Long Hot Summer Helps Re-establish Yield Gap Between
Primary and Secondary Property Markets

Colin Whitelaw


2006 looks destined to be remembered fondly by many Scots for its long hot summer. Investors in Scottish property, though, are more likely to remember this summer as the time when a yield gap returned between prime and secondary properties in the heat of a market that continues to be buoyed by a range of investors keen to pump money into property.

These investors comprise not only financial institutions and fund managers but also overseas and individual property investors, many of whom are entrepreneurs that have taken control over their own affairs by investing directly in property themselves due to a dissatisfaction with the returns from their pension funds. It has been this steady supply of money into the property market from investors, rather than rental growth, which has kept property values at record levels.

However, with interest rates having crept up recently and looking likely to creep up further, coupled with a lack of rental growth, valuers and lenders have realised, albeit belatedly, that primary and secondary yields are simply too close. As a consequence, the market is currently adjusting to re-establish the traditional gap between primary and secondary property yields.

Whilst prime yields have, if anything, grown firmer over recent months - a reflection of the fact that good quality stock will always be in demand from institutions - there are some secondary properties that have failed to sell or whose yields have fallen as valuers, banks and investors have realised that secondary and tertiary properties have been over-valued.

Consequently, there has been, and continues to be, a degree of adjustment in the market to reassert the true distent between primary and secondary property yields, though a noticeable feature of the market in Scotland is that yields tend to be firmer than those south of the border as, in general, the Scottish property market is less volatile in Scotland than it is in England.

These market trends have required some lateral thinking on the part of investors and particularly property companies.
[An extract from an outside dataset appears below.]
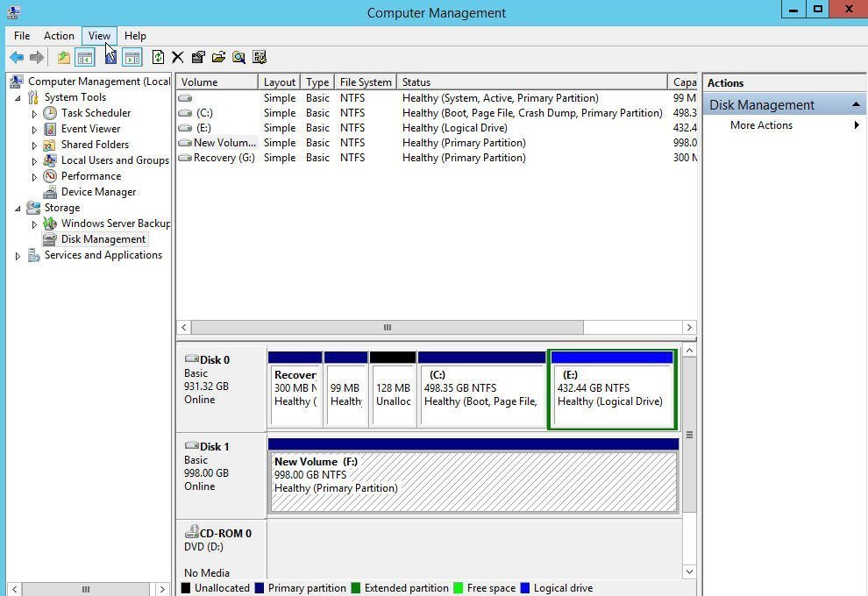Toggle the Show/Hide Action Pane button

click(132, 58)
For example, rather than acquiring secondary properties with a view to adding value to them and increasing the rent through hands-on asset management, some investors, particularly property companies, have instead moved into Europe, returned to development or looked at other classes of investment, such as leisure and healthcare.
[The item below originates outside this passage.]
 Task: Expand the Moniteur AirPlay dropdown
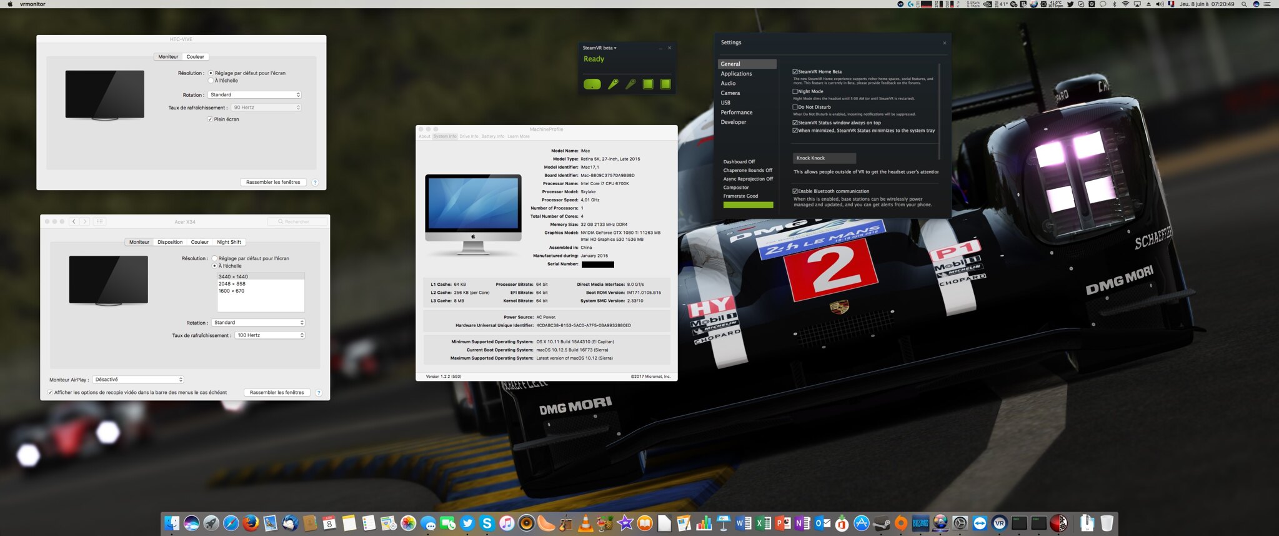(x=137, y=380)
And some investors have realised that better margins can be achieved and there is more scope for adding value from acquiring properties in less fashionable locations, towns like Inverness or East Kilbride, which risk averse investors tend to aviod, rather than in Scotland’s major cities.

Indeed, one of the largest sector of property transactions over the last few years has come from owner/occupiers selling their property assets and returning that capital into their core business and that’s a trend that looks likely to continue since the highest percentage of commercial and industrial property in the UK remains owned by owner/occupiers.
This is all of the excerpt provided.